Future Research Perspectives
Promising directions include:
- Incorporation of more expressive pose representations, such as 3D keypoints or parametric body models, to enable high-fidelity, volumetric occlusion synthesis.
- Extending geometry-conditioned diffusion to multi-modal inputs, leveraging the intrinsic structure of non-RGB data (e.g., pressure, thermal) to further enhance occlusion robustness.

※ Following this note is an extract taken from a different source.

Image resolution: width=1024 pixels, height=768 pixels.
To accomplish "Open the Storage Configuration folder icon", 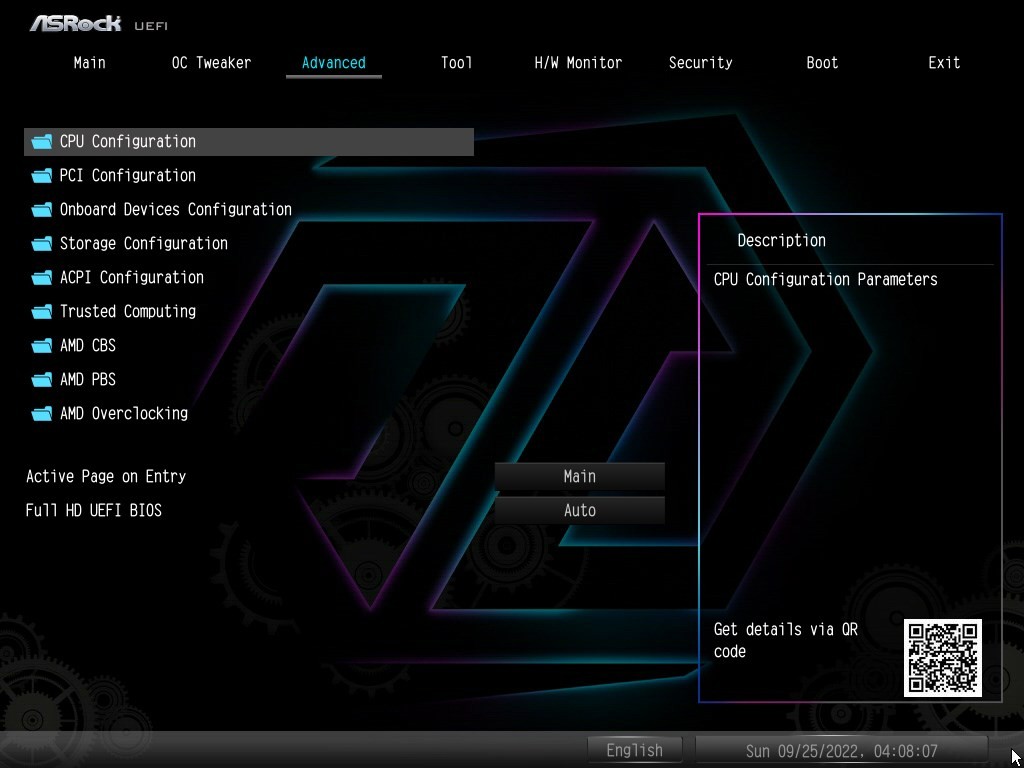I will (x=42, y=244).
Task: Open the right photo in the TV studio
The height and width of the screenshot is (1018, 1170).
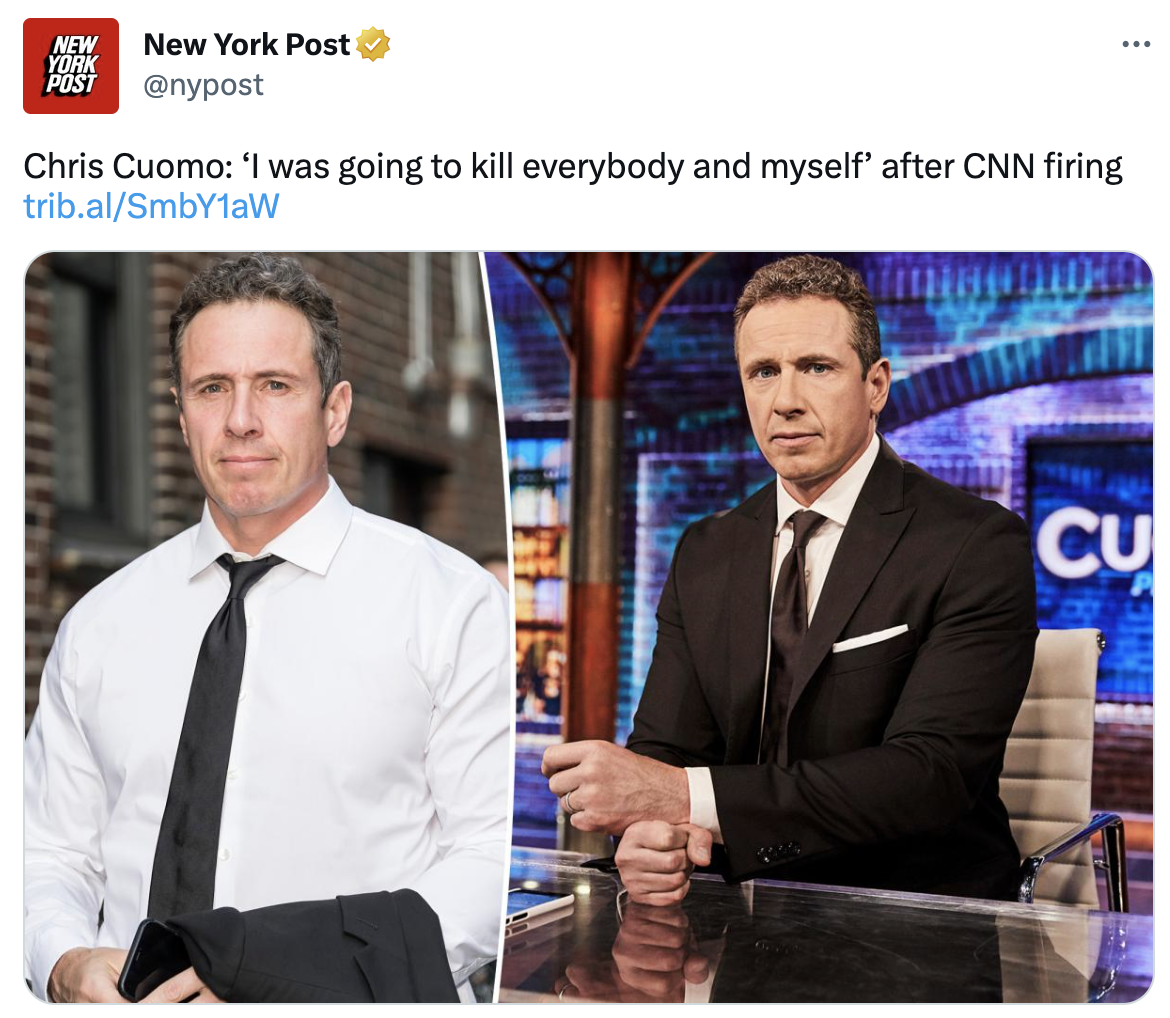Action: coord(825,627)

- Adapting the framework to other application domains where occlusion impedes supervision, such as multi-person pose estimation in dense crowd scenarios or sports analytics with frequent self-occlusion.
Conclusion
Geometry-conditioned latent diffusion is empirically validated as an effective and efficient augmentation paradigm for occlusion-robust in-bed pose estimation. Synthesis from raw keypoints enables high joint localization accuracy and competitive detection scores without paired or pixel-level supervision. The work establishes the primacy of pose-based conditioning, dynamic fusion via cross-attention, and the sufficiency of geometry-only input in guiding occlusion synthesis. This decouples the generation pipeline from both annotation bottlenecks and appearance-specific artifacts, paving pragmatic avenues for synthetic data scaling, model generalization, and privacy-preserving learning in human pose estimation tasks.